Für 15 Hattinger Jüdinnen und Juden beginnt am 28. April 1942 eine Reise ohne Rückkehr – die Deportation ins polnische Zamość. Der von den Nazis angeordnete Eintrag „unbekannt verzogen“, der später in die Meldekarten geschrieben wird, ist eine schreckliche Wahrheit.

Von der Alten Gewehrfabrik an der Ruhrstraße gehen die Hattinger Juden bei schönstem Frühlingswetter voll bepackt zum etwa ein Kilometer entfernten Hattinger Bahnhof. Sie steigen in einen Nahverkehrszug nach Dortmund. Zwei Tage verbringen sie im Sammellager namens „Turnhalle Eintracht“, dann geht ihre Fahrt weiter – sie führt sie und alle anderen 800 jüdischen Kinder, Frauen und Männer des Transports in den Tod.

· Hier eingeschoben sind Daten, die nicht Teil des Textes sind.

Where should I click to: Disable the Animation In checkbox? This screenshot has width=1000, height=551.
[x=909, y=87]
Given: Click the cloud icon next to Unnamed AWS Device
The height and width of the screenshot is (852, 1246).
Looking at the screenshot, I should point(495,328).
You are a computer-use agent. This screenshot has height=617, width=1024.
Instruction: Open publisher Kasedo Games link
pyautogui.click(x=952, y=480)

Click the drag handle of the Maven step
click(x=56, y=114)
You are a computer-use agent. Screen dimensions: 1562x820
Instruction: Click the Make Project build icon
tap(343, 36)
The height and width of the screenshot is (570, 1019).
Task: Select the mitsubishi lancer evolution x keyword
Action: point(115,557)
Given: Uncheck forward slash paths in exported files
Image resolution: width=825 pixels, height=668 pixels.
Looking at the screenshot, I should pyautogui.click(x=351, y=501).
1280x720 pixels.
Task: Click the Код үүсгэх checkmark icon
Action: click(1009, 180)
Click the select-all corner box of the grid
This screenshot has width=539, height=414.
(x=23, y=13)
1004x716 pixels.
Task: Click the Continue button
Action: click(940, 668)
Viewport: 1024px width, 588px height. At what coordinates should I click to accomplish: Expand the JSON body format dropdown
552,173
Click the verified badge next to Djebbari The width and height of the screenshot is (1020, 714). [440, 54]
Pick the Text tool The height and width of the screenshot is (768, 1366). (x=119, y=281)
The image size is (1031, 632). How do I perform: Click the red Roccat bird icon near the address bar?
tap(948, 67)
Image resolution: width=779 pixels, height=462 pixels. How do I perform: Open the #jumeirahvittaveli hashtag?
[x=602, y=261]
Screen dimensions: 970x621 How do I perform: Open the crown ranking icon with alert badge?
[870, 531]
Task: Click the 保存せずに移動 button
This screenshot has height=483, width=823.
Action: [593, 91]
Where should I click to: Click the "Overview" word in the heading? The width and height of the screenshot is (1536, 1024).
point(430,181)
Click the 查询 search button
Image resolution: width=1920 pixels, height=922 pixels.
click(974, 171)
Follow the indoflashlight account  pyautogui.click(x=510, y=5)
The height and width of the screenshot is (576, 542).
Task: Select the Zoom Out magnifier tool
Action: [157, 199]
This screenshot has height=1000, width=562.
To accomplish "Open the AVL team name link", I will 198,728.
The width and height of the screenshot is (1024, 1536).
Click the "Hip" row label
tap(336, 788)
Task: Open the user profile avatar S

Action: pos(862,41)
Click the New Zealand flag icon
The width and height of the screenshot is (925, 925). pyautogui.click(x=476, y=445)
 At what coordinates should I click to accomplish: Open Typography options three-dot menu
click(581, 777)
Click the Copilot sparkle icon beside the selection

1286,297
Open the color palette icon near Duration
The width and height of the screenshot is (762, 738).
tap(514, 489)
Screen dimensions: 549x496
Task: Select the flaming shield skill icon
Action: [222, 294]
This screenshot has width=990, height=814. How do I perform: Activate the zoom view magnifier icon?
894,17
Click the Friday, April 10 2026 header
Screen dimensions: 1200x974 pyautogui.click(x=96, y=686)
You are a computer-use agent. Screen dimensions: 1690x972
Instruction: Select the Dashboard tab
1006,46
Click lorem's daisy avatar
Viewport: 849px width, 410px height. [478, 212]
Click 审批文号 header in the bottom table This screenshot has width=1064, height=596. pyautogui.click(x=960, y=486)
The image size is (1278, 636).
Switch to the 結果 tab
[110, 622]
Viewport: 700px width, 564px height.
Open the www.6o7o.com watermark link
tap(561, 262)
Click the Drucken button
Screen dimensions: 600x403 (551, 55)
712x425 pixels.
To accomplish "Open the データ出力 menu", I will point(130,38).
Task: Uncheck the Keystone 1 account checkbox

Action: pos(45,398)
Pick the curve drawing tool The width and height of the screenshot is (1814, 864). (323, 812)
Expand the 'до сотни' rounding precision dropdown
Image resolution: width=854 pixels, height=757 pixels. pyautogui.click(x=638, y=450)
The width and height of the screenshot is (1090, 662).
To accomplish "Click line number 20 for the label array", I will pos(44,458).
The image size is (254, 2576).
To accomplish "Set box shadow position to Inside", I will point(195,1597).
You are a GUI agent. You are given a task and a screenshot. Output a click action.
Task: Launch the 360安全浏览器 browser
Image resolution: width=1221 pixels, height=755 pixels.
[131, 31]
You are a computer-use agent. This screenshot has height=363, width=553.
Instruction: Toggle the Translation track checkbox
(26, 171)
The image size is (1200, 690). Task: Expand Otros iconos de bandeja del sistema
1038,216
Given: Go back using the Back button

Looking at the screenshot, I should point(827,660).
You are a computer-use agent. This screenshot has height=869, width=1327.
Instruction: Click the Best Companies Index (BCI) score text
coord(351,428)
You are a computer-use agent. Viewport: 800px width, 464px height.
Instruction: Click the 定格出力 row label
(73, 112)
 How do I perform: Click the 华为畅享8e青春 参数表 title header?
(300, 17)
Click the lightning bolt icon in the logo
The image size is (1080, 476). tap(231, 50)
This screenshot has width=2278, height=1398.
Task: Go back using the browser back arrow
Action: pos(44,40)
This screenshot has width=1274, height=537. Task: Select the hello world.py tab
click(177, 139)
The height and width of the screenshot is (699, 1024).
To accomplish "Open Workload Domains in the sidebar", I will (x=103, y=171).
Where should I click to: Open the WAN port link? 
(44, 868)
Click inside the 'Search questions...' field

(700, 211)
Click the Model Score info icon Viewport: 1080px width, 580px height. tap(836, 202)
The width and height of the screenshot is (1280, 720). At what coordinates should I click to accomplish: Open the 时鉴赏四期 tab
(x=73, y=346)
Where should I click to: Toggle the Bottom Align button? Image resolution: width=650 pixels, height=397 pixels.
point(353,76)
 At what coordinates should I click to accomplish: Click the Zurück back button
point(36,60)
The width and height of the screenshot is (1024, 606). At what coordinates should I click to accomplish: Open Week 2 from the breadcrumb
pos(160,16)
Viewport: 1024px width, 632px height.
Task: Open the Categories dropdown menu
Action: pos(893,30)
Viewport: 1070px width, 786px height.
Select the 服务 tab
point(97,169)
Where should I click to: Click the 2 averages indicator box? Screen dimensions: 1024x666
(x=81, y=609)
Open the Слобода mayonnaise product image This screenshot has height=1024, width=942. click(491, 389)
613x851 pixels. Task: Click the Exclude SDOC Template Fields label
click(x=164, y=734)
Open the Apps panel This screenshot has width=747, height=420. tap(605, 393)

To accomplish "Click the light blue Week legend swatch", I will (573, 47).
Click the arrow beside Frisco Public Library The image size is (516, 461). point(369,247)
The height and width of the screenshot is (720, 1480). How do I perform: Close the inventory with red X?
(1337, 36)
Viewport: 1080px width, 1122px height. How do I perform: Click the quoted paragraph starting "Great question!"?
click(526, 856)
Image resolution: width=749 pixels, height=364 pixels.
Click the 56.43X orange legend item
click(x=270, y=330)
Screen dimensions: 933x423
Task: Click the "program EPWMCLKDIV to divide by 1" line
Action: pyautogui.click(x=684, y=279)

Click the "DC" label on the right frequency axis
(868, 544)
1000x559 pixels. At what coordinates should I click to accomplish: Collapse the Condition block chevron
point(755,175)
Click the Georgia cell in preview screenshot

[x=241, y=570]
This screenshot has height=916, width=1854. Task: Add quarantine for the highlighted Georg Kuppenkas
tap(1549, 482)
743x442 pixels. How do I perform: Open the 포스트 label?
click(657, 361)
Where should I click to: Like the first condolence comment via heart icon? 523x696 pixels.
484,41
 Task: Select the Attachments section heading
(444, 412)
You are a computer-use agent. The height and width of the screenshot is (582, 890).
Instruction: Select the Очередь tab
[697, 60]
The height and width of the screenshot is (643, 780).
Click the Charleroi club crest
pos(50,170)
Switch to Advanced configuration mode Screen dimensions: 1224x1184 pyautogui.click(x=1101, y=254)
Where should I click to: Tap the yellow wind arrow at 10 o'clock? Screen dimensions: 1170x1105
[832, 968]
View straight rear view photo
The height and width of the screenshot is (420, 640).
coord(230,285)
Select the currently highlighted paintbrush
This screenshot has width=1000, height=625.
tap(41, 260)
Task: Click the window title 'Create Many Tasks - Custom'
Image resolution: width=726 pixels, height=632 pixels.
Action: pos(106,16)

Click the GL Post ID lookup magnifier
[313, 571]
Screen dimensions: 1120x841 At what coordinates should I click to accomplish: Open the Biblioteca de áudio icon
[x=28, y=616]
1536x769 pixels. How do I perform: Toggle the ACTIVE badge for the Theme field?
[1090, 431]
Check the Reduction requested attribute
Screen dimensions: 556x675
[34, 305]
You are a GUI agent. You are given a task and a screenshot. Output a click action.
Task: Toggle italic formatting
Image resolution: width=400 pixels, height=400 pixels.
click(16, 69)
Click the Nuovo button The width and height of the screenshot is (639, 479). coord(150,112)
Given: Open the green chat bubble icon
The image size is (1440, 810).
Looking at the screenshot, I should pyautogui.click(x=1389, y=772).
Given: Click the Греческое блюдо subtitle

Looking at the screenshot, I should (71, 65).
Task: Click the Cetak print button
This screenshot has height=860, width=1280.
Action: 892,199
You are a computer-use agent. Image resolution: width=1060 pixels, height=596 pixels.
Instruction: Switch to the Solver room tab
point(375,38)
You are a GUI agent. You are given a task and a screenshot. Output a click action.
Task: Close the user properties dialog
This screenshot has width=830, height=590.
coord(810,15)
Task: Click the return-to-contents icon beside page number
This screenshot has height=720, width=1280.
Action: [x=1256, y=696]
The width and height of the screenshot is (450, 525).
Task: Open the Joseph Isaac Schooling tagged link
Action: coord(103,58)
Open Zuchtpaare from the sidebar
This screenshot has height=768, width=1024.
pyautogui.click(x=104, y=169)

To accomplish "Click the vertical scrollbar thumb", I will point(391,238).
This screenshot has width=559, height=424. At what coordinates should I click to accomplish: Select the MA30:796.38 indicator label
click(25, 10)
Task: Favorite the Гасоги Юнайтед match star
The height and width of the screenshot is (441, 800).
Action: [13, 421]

In der letzten April-Woche 1942 werden 15 Hattinger Jüdinnen und Juden ins polnische Ghetto Zamość gebracht – für sie ist es ein Abschied ohne Wiederkehr! Stellvertretend für alle blicken wir noch einmal auf drei Lebensgeschichten derer, die aus unserer Stadt deportiert oder vertrieben wurden.

Selma Abraham

Selma Abraham (1886-?) wurde im Bügeleisenhaus geboren.
Selma Abraham (1886-?) wurde im Bügeleisenhaus geboren. © Stadtarchiv

Selma Abraham wird am 7. Juli 1886 als Tochter des jüdischen Metzger-Ehepaars Nathan und Amalie Cahn im Bügeleisenhaus geboren. Die Familie steht mitten im Leben, ist anerkannt und beliebt, mischt in Vereinen mit und entspricht in keiner Weise den Vorurteilen, die Juden immer wieder entgegenschlagen – sogar nicht­koscheres Fleisch wird verkauft. Selma hilft mit, steht ihren Eltern treu zur Seite.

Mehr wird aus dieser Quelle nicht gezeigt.